Fragmento de página:
+-------+

El sitio límite de los bajos fondos es la cárcel. Desde Los muros de agua, hasta El apando, y algunos de los relatos, la narrativa de Revueltas recrea los numerosos presidios que conoció, el reformatorio juvenil, las Islas Marías, el penal de Lecumberri, por citar los principales. Puesto que éste es uno de los aspectos más analizados por la crítica, no me detengo en comentarlo. Sólo reitero que ése es el espacio donde coinciden los delincuentes y los disidentes, y recuerdo que en El apando la prisión lo ha invadido todo; salvo los visitantes, el exterior apenas existe. No hay encarcelados por sus ideas o por su activismo. Sólo quedan los comunes, los asesinos, los rateros, los drogadictos. Tampoco hay fugas ni intentos, sino una resignación absoluta a la fatalidad por parte de los seres humanos. No se trata de una narración explícitamente política, como las novelas precedentes. Sin embargo, la circunstancia de su escritura, la cárcel de Lecumberri donde el autor estuvo prisionero después del movimiento del 68, la cerrazón que preside el ritmo narrativo, carente de pausas, e incluso la tipografía, acendran la simbólica sugerencia política. Como a los prisioneros insurrectos, la represión ha vencido la disidencia en el país, no existe más que “aquella ciudad y aquellas calles con rejas, estas barras multiplicadas por todas partes, estos rincones”.

+-------+

Datos del ejercicio:
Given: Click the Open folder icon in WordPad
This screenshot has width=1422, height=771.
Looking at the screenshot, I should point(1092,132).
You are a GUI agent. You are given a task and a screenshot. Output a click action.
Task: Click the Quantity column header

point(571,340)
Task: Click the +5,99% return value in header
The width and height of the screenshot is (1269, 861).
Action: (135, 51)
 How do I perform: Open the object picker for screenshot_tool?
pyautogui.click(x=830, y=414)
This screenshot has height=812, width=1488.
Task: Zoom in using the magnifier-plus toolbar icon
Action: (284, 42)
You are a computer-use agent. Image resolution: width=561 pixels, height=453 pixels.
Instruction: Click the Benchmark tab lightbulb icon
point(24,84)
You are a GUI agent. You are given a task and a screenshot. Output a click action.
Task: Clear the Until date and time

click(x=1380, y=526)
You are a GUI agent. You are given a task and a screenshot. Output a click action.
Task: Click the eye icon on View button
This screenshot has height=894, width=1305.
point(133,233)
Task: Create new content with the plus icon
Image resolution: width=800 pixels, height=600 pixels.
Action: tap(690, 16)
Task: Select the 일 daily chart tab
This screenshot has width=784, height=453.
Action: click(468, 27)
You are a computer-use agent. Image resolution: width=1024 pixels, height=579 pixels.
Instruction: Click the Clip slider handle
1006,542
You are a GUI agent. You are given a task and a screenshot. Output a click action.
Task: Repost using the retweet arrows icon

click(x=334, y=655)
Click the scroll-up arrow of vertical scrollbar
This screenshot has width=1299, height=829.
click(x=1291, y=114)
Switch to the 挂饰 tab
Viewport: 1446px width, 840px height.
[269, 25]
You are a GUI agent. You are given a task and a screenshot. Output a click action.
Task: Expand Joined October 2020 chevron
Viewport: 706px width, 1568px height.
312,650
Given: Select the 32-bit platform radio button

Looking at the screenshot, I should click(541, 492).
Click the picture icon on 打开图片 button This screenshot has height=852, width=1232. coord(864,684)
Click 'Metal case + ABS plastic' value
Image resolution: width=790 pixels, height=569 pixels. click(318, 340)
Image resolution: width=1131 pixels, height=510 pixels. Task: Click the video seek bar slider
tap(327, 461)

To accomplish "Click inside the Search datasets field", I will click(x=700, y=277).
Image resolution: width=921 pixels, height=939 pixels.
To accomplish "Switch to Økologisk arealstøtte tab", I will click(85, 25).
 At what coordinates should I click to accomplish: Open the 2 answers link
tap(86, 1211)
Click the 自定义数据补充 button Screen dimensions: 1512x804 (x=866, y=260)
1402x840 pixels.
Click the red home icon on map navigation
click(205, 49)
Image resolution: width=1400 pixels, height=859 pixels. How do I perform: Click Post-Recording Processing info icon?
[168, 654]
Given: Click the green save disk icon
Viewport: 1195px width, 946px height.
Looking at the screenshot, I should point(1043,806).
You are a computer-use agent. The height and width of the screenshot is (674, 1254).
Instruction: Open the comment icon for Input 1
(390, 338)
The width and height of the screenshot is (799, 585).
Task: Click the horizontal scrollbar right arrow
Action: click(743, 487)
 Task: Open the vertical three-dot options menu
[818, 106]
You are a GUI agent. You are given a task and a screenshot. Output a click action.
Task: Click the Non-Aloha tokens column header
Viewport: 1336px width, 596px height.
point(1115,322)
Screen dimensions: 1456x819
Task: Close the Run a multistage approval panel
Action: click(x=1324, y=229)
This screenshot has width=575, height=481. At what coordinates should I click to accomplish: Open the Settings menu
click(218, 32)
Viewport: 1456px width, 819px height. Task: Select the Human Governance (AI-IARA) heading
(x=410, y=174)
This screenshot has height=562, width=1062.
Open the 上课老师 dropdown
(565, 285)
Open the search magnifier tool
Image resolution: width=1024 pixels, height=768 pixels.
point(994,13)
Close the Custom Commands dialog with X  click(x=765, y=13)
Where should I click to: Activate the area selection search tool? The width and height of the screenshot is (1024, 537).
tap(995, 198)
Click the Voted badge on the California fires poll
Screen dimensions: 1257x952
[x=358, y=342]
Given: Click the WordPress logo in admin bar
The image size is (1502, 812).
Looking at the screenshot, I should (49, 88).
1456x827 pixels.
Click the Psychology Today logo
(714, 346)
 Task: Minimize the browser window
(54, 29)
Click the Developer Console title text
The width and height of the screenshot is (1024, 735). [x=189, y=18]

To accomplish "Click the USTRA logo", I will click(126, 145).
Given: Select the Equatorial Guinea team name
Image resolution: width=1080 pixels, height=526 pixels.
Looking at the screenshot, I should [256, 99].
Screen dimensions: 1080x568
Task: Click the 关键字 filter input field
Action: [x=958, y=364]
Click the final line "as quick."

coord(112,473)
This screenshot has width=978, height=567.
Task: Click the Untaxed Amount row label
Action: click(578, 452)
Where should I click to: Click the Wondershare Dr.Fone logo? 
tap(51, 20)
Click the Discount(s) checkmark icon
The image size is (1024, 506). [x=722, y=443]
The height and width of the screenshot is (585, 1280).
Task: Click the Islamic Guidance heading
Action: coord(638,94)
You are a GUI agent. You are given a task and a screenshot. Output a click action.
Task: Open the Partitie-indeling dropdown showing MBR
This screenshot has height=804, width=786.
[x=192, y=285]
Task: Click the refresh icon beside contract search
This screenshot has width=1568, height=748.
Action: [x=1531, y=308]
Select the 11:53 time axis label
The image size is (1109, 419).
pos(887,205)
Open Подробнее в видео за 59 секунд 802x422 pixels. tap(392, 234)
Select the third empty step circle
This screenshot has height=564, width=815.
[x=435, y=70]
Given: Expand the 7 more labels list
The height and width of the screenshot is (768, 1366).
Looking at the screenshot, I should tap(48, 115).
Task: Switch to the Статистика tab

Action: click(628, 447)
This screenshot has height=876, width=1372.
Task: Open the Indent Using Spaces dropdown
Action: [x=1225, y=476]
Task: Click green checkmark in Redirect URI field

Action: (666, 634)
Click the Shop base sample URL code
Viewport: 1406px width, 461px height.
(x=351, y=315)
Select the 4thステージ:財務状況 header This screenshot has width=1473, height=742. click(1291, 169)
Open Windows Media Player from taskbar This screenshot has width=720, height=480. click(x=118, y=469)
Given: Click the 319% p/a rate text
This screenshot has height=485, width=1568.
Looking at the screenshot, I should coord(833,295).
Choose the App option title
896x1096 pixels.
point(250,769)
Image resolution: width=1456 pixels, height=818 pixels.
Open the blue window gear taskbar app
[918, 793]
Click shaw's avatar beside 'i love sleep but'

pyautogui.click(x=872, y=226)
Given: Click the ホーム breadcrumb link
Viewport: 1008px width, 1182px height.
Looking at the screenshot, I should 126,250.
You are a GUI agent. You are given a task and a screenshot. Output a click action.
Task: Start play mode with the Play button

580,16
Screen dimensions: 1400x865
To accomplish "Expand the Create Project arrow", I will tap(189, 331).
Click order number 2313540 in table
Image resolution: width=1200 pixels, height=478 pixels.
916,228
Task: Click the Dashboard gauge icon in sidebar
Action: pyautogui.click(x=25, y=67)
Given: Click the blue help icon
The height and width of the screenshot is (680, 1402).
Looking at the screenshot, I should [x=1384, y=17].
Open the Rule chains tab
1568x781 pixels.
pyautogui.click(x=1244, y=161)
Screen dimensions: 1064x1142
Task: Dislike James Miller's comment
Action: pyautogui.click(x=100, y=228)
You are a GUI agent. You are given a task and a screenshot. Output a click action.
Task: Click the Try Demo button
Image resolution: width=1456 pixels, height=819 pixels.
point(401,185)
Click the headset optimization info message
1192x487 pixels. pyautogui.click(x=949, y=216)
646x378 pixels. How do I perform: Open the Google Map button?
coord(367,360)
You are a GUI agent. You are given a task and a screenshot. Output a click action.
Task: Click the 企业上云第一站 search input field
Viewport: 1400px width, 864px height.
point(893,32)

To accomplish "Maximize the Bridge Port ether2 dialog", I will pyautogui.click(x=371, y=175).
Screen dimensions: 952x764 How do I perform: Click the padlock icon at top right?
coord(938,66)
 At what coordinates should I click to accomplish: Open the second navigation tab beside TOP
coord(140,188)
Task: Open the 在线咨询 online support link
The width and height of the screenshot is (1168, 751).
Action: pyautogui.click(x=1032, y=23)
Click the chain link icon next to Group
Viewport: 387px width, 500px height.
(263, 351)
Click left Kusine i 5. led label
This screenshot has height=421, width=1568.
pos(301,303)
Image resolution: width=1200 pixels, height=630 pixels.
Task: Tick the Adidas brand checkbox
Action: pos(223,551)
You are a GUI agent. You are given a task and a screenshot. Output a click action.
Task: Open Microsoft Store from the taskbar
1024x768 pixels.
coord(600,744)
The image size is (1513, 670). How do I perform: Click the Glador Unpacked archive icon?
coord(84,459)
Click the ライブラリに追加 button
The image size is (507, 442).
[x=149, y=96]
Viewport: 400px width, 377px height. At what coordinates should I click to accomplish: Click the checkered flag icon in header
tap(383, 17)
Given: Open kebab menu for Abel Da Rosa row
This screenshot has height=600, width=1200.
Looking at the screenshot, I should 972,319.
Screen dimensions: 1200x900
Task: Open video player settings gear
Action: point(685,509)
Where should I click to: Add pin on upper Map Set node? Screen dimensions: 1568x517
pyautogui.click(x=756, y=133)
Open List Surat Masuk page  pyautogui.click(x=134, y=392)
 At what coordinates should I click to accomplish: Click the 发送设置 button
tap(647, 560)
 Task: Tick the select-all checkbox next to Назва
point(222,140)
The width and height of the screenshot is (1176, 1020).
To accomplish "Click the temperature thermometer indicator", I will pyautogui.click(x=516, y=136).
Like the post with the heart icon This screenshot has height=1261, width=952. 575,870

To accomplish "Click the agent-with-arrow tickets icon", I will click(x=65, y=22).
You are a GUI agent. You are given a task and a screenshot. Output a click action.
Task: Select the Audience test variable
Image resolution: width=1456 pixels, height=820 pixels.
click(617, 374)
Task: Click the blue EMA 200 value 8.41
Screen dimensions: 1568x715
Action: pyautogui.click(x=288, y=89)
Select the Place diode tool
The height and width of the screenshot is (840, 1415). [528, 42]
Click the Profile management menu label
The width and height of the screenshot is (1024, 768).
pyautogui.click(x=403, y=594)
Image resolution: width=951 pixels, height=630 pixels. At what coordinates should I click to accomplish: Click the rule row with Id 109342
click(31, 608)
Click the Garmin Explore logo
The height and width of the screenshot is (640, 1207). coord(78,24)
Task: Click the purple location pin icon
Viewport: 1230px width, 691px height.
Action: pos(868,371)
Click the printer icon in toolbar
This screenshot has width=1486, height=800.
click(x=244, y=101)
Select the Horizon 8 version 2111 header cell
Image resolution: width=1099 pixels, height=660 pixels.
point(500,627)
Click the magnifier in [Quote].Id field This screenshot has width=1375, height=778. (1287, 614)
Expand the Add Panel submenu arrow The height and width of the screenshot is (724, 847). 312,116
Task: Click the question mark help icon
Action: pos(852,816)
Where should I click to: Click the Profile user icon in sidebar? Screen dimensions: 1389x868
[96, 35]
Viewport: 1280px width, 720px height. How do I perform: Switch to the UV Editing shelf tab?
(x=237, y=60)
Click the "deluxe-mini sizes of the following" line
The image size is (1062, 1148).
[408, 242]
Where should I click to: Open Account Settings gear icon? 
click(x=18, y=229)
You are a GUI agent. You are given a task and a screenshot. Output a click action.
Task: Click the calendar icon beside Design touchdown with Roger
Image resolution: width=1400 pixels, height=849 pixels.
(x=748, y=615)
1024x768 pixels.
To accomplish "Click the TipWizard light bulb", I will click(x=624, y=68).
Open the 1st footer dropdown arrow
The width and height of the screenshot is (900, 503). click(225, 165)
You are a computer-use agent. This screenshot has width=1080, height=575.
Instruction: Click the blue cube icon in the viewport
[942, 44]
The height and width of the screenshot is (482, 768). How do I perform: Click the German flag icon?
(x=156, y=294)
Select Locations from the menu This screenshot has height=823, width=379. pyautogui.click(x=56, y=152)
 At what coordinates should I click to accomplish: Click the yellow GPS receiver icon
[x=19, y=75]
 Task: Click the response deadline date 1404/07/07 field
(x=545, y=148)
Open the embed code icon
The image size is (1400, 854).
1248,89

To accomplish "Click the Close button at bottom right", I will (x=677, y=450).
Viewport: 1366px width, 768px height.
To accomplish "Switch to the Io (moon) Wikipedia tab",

+-------+

Tareas pendientes:
A. Actualiza las filas desde la que contiene "You are a computer-use agent. This" hasta el final, ambas incluidas, cambiando "German flag" por "French flag" y dejando todo lo demás igual.
B. Escribe la continuación del fragmento sobre la cárcel en la narrativa de Revueltas a partir de su última oración.
Las filas no tienen ninguna relación con el fragmento.

Los resultados:
A.
You are a computer-use agent. This screenshot has width=1080, height=575.
Instruction: Click the blue cube icon in the viewport
[942, 44]
The height and width of the screenshot is (482, 768). How do I perform: Click the French flag icon?
(x=156, y=294)
Select Locations from the menu This screenshot has height=823, width=379. pyautogui.click(x=56, y=152)
 At what coordinates should I click to accomplish: Click the yellow GPS receiver icon
[x=19, y=75]
 Task: Click the response deadline date 1404/07/07 field
(x=545, y=148)
Open the embed code icon
The image size is (1400, 854).
1248,89

To accomplish "Click the Close button at bottom right", I will (x=677, y=450).
Viewport: 1366px width, 768px height.
To accomplish "Switch to the Io (moon) Wikipedia tab",

B.
En el universo narrativo revueltiano el cuerpo es, en cada novela, más degradado. Por una parte, han sido desterrados, casi por completo, el placer sexual y la procreación. En El luto humano la única mujer que parece estar encinta es “la Calixta”, pero su embarazo es una parodia, en realidad tiene hidropesía. En El apando la madre de El Carajo es una mujer envilecida, que se presta a meter a la cárcel la droga en su vagina. Al final, El Carajo parece darse a luz a sí mismo.
Si en las primeras novelas pueden rastrearse sentimientos amorosos, en el universo de El apando ya no hay sentimientos positivos y apenas una parodia del placer sexual, representado por el deseo insatisfecho de varios personajes y los movimientos obscenos que adquiere el tatuaje de uno de ellos con el movimiento.
Por otra parte, hay una presencia constante de la mierda. Ya en Los muros de agua los prisioneros escenifican una atroz batalla de excrementos en la bodega del barco que los conduce a la isla.
En Los días terrenales el autor ofrece una detallada reflexión sobre el tema. Bautista, en el basurero, evoca las horas precedentes, pasadas con Fidel y Julia, y especula sobre el significado de cada acción, de cada palabra. De pronto sus meditaciones se cortan bruscamente al sentir “que había pisado algo blando viscoso entre los desperdicios del tiradero” y oler “la infame pestilencia”: “Y no es siquiera de un animal —estalló para sí mientras trataba de limpiar la suela de su zapato—, sino precisamente de un ser humano”.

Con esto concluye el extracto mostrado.